Sure – I've now tested the latest stable Flatcar and the latest alpha Flatcar. It works with the latest alpha. Here's a summary of the results:

kOps Flatcar version containerd version runc version etcd-manager starts
1.33.1 Stable 4230.2.4 1.7.23 1.1.14
1.34.1 Stable 4230.2.4 1.7.23 1.1.14
1.34.1 Stable 4459.2.1 2.0.7 1.3.3
1.34.1 Alpha 4515.0.1 2.1.5 1.3.3

I also did a crictl inspectp of the etcd-manager pod on stable 4459.2.1 where it starts to fail. Not sure if it's of any value, but attaching it here: etcd-manager-pod.json.

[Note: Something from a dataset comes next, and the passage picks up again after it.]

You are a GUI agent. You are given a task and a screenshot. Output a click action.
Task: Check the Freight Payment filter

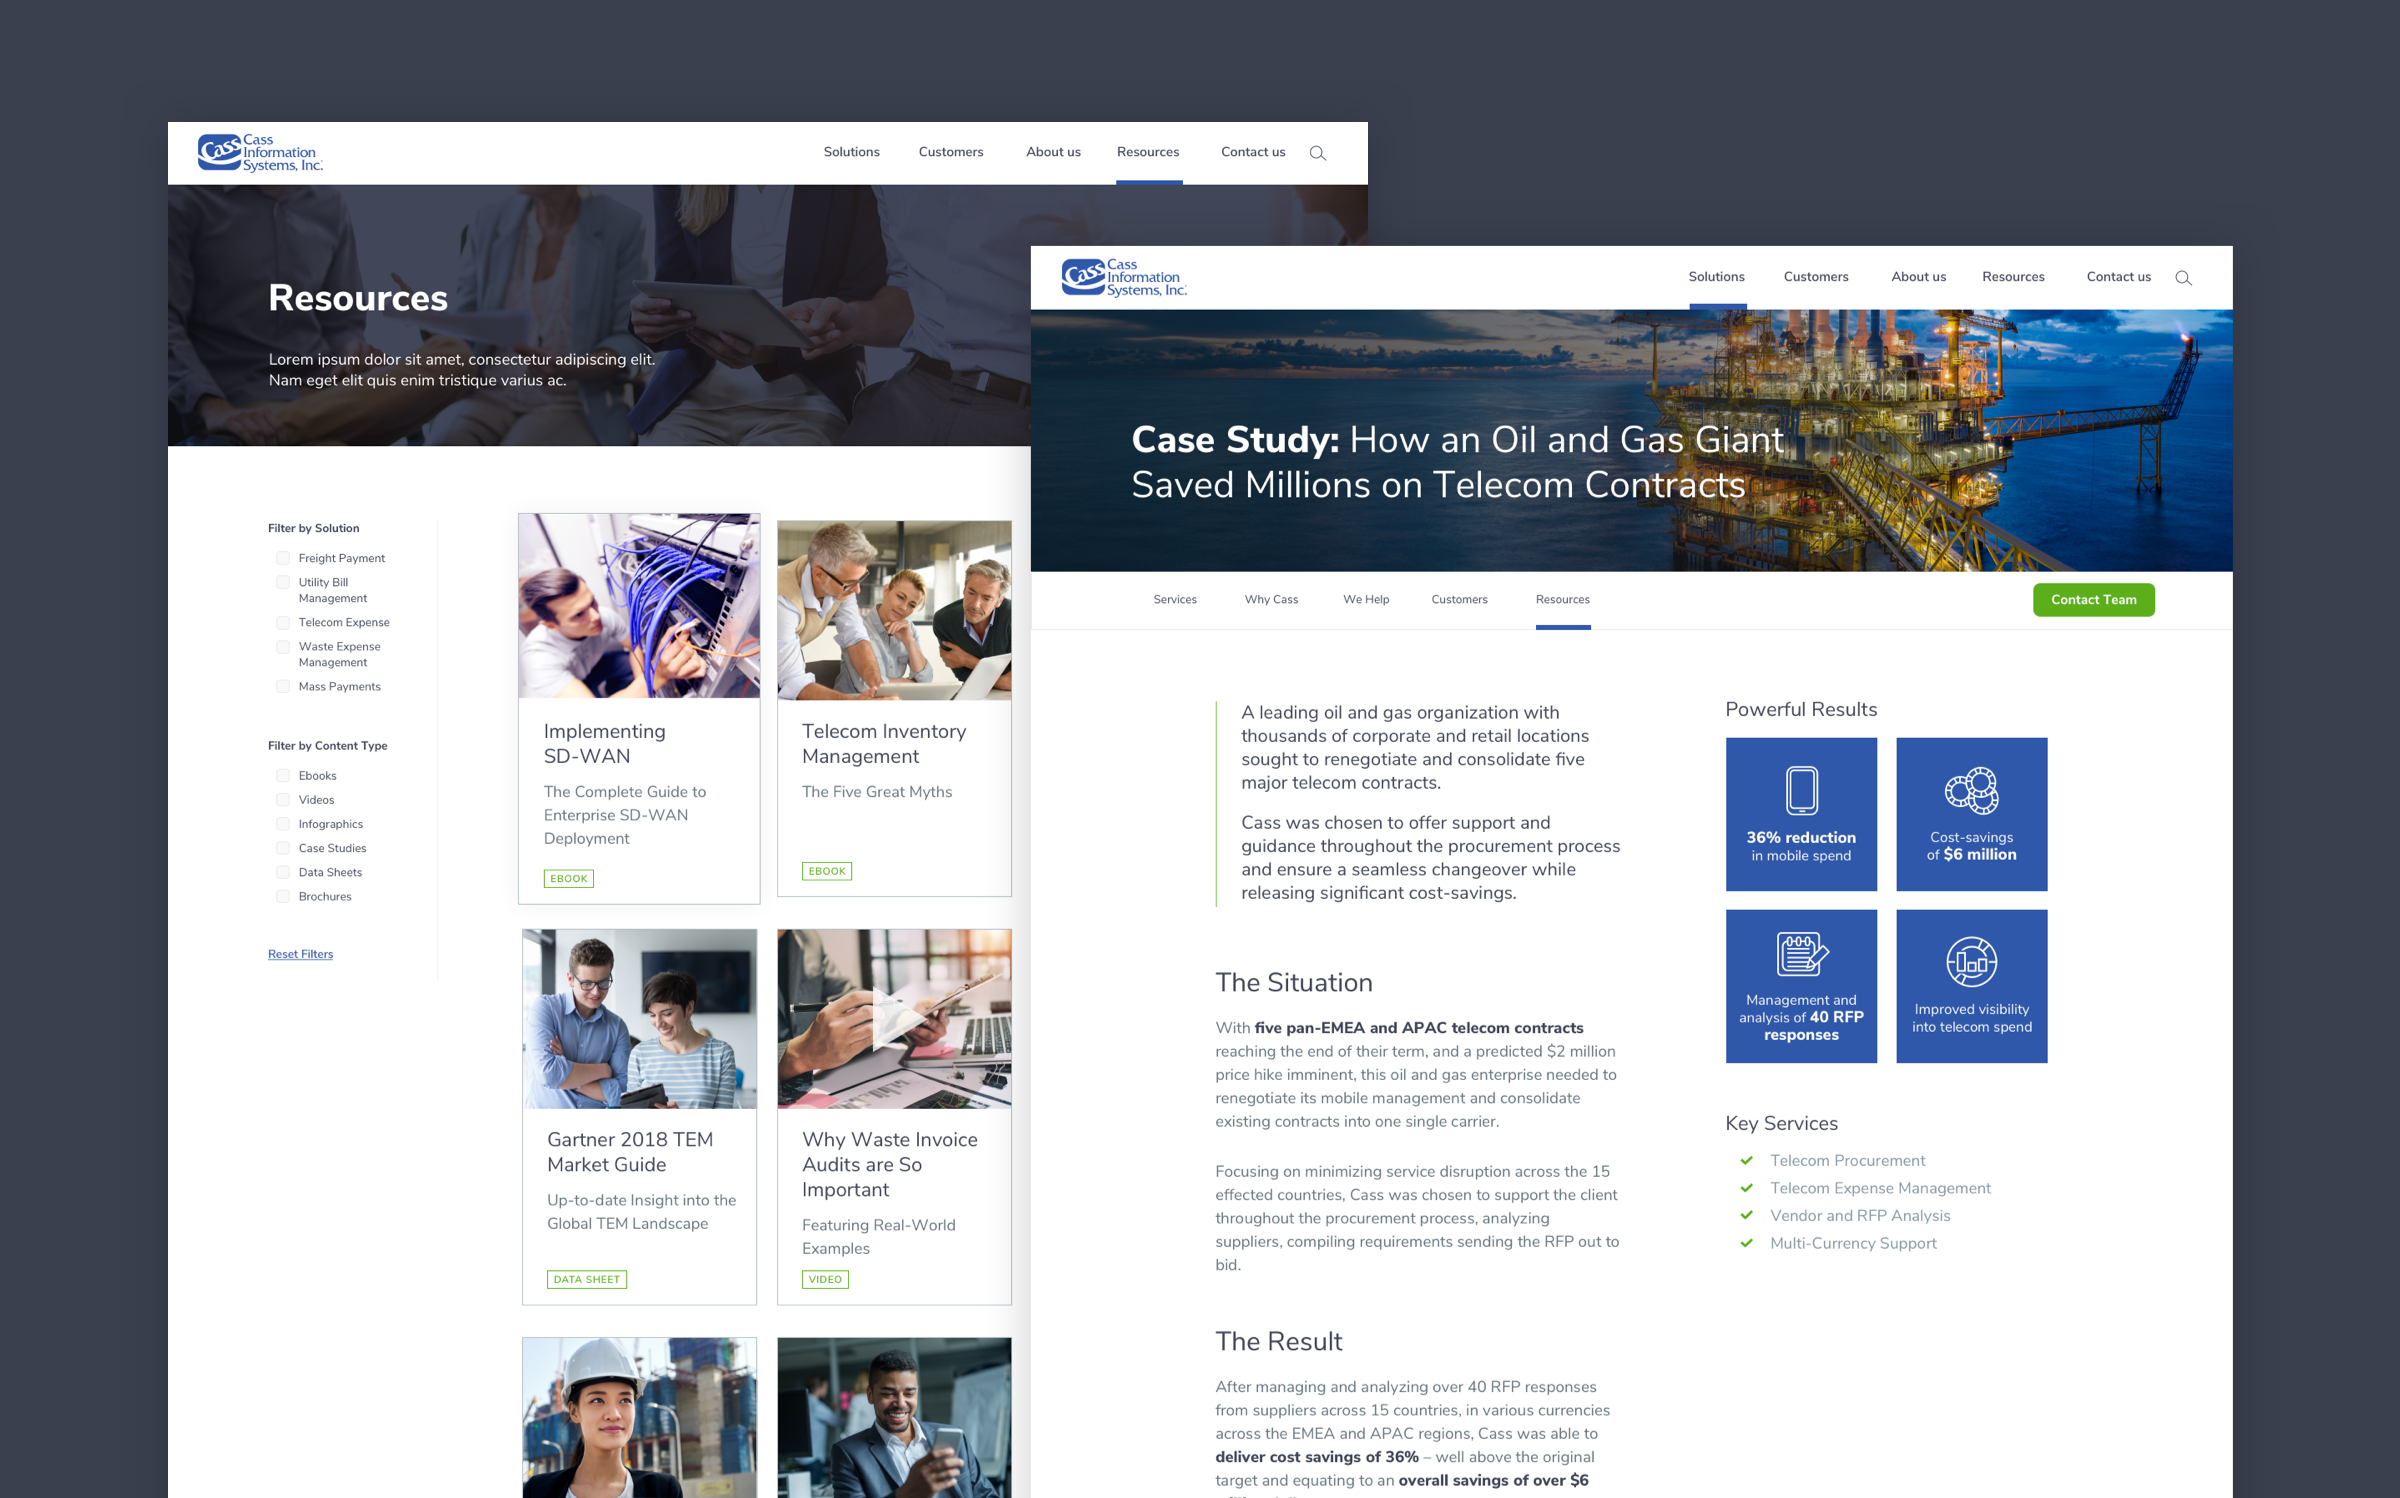tap(283, 558)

gustav-b avatar Dec 01 '25 22:12 gustav-b

Thanks @gustav-b, I could confirm it on our end also in the periodic tests. The alpha works fine: https://testgrid.k8s.io/kops-distros#kops-aws-distro-flatcar. The reason it fails to work with beta and stable is https://github.com/kubernetes/kops/pull/17539 and should be fixed once contained 2.1+ reaches the stable release channel. I am unsure when this is planned.

hakman avatar Dec 02 '25 01:12 hakman

Thanks!

I see, but I don't quite understand what change made image volume support in containerd a requirement? I thought the kOps code handled both cases?

gustav-b avatar Dec 02 '25 10:12 gustav-b

kOps code doesn't handle the case where containerd is installed as part of the distro. Expectations are that distros keep up with package updates. In this case, container 2.1 has been released for 6 months. The Flatcar team expects the containerd update to be part of the beta channel in December.

hakman avatar Dec 02 '25 10:12 hakman

I've now tested with latest beta channel release of Flatcar (4515.1.0) released December 18. It has containerd 2.1.5 and everything is working as expected. 👍

gustav-b avatar Dec 23 '25 12:12 gustav-b

Awesome, thanks for confirming!

hakman avatar Dec 23 '25 13:12 hakman